Un evento dall’alto valore simbolico per “restituire” alla città i mezzi pesantemente danneggiato durante il raid dei vandali che, dopo avere scorrazzato per tutta la città, si sono schiantati contro l’istituto tecnico Meucci.

La propone l’assessore alla Mobilità, Cesare Galantini, in vista della riparazione ormai ultimata di tutti e cinque i mezzi rubati e poi danneggiati di notte, nell’aprile scorso dai tre vandali, all’epoca dei fatti minorenni.

«Stiamo pensando a una cerimonia ufficiale per restituire alla città i mezzi danneggiati quella notte dai vandali - conferma l’assessore Cesare Galantini - Ci piacerebbe celebrare questo momento in occasione del ripristino totale della flotta con la partecipazione del personale. Il momento ideale potrebbe essere di sabato pomeriggio, dove la frequenza dei trasporti non è così elevata come nel corso della settimana».

Uno dei cinque bus, nel frattempo, è stato aggiustato e circola di nuovo da una decina di giorni sulle varie tratte cittadine. Gli altri quattro saranno pronti entro la fine di ottobre.
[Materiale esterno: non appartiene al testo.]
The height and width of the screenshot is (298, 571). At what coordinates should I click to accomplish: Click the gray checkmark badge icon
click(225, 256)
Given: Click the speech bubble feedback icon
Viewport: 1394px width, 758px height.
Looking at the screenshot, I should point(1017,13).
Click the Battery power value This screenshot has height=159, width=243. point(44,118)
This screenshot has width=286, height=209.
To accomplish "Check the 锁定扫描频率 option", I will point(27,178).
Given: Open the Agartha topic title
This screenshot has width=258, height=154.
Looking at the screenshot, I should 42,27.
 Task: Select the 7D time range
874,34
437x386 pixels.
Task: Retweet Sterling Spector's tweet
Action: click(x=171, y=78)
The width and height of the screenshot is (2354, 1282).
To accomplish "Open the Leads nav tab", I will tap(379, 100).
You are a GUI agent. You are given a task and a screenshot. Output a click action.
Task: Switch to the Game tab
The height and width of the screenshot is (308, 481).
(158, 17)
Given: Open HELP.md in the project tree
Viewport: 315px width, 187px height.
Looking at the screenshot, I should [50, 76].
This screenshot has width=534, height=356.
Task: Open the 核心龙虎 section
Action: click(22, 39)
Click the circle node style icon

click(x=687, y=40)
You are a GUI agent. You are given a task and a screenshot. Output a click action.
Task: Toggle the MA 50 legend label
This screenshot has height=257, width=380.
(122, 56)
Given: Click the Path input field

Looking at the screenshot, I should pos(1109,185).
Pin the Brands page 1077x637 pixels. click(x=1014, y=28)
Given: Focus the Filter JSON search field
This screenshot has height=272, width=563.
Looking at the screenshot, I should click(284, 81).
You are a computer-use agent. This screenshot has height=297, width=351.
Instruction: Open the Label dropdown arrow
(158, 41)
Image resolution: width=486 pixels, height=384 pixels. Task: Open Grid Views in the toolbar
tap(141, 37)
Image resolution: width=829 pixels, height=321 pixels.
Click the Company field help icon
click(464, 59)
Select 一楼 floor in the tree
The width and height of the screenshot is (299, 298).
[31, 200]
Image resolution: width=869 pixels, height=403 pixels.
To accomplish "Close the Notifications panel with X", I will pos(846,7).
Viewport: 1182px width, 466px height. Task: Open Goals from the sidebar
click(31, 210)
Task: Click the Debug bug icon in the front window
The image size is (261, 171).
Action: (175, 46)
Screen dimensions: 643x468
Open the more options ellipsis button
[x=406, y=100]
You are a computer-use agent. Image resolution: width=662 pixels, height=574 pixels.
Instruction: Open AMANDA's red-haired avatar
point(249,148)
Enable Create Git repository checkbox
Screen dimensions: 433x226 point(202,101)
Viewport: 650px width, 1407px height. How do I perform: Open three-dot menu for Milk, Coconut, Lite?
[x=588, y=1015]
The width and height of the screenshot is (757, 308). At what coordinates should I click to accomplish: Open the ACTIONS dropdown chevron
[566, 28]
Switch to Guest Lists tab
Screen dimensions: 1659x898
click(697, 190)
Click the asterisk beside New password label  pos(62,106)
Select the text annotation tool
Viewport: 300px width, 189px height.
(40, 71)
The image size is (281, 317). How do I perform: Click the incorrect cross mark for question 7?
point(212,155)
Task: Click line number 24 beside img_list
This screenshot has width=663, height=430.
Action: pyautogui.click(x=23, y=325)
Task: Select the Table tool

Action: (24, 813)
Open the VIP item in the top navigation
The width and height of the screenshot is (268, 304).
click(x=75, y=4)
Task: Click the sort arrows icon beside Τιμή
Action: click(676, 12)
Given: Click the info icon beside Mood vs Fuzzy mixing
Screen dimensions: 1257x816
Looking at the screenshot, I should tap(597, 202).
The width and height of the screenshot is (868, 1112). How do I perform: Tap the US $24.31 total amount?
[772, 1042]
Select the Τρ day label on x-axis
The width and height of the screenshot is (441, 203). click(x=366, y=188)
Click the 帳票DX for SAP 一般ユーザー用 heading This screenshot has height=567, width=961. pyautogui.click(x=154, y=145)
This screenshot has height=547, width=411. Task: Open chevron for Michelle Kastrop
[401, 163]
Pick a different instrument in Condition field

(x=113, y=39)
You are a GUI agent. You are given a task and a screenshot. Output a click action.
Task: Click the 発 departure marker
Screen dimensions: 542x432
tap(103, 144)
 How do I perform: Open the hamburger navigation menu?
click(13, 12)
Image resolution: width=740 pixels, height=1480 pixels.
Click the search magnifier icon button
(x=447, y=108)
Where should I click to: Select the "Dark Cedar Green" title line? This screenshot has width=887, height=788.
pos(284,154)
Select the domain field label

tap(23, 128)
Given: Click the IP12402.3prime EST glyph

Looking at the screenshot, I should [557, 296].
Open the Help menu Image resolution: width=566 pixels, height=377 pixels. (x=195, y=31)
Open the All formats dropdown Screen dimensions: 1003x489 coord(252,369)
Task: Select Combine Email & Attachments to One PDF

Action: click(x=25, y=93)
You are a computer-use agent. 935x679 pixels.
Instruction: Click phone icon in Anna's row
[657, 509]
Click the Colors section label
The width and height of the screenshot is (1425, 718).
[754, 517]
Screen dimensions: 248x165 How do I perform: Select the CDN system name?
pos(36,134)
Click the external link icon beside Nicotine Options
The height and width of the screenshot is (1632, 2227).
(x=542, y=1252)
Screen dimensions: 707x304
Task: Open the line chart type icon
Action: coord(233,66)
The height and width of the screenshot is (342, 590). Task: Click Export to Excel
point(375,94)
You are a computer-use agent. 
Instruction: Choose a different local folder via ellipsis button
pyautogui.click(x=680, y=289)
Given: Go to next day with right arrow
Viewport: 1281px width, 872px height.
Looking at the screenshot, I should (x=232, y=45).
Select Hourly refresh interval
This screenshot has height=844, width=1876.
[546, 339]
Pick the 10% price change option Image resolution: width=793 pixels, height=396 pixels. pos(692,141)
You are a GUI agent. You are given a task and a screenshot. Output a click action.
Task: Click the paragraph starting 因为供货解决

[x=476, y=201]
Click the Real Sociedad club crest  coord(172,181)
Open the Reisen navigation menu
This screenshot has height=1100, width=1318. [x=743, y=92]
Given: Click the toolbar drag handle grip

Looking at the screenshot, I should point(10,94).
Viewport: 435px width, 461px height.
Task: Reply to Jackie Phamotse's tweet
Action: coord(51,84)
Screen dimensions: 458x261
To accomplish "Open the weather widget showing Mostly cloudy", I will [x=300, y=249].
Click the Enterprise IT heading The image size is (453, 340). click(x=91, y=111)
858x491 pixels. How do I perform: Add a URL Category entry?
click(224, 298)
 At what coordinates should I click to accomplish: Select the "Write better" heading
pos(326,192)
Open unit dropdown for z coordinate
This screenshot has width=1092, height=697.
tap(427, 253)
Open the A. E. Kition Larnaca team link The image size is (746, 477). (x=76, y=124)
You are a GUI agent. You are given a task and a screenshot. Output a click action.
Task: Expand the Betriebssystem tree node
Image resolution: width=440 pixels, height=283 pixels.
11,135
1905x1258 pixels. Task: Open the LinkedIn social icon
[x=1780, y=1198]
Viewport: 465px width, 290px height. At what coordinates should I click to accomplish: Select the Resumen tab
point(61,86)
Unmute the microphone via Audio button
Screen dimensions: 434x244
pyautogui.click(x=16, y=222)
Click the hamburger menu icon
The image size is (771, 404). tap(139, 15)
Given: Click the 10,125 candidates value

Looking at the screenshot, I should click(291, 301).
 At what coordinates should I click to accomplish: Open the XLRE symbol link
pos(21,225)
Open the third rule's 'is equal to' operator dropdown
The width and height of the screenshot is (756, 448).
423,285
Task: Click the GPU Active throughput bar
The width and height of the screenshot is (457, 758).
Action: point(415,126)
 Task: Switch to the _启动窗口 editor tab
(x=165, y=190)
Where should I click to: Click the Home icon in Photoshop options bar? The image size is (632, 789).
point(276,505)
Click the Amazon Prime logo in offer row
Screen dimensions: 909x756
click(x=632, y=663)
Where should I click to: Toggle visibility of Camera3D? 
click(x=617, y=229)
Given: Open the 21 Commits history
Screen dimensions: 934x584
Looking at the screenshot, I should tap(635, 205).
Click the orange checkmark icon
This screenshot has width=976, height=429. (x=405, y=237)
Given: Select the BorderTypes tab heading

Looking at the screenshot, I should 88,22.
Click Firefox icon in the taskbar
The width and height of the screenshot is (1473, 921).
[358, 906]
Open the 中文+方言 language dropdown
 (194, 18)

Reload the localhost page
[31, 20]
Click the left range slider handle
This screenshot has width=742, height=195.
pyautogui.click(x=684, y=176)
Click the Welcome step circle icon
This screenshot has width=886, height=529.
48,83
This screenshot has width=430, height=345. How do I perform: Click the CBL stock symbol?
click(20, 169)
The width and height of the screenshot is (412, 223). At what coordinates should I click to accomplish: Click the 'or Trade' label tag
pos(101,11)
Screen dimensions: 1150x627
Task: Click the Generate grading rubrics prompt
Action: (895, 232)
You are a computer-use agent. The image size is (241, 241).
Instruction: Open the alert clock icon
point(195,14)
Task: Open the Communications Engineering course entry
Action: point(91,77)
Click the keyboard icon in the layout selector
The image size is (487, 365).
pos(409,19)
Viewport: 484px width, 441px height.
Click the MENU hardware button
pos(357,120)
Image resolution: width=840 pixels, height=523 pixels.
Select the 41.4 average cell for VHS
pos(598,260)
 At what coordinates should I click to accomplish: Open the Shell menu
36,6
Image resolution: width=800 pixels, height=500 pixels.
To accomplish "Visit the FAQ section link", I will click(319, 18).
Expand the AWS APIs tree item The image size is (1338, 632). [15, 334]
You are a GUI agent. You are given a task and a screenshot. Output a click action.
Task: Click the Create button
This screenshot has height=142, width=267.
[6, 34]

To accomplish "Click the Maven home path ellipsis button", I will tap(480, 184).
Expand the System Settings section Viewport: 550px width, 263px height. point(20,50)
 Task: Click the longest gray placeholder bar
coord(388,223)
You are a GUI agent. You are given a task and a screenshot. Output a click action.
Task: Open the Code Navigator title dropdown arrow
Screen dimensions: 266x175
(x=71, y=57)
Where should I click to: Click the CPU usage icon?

Il danno è molto inferiore rispetto a quello calcolato in fase iniziale. Da una perizia dell’assicurazione di Seta, La Cattolica, risulta che il danno ammonti a poco più di 200mila euro. Questo perché, appena avvenuto il fatto, sembrava che tutti e cinque i mezzi fossero da demolire. La cifra è interamente coperta dall’assicurazione. Invece sono stati aggiustati.

Per quanto riguarda, invece, le opere di sistemazione del deposito dei bus alla stazione delle corriere, è Amo il soggetto responsabile che ha preventivato le prossime azioni. Nel 2018 è prevista, secondo il piano triennale delle opere e degli investimenti, la sostituzione dei 49 portoni del deposito. Questo richiede un budget di 200mila euro. Mentre per quanto riguarda la recinzione, l’intervento è previsto sempre nel 2018 e costa almeno 70mila euro. Quest’ultimo provvedimento, deciso dopo il raid vandalico, verrebbe attuato sul perimetro al confine tra la pista ciclabile e la grande cancellata nell’area della stazione. La recinzione servirà inoltre, per garantire maggiore sicurezza ai ragazzi che circolano nei paraggi delle scuole durante l’ora di punta.

Sono state introdotte innovazioni anche per quanto riguarda la chiavi degli autobus che non vengono più lasciate sul cruscotto. Una volta finita la corsa, infatti, gli autisti devono lasciarle in una cassetta chiusa. In questo caso, si tratta di una procedura
adottata da Saca, azienda cui fanno capo i conducenti.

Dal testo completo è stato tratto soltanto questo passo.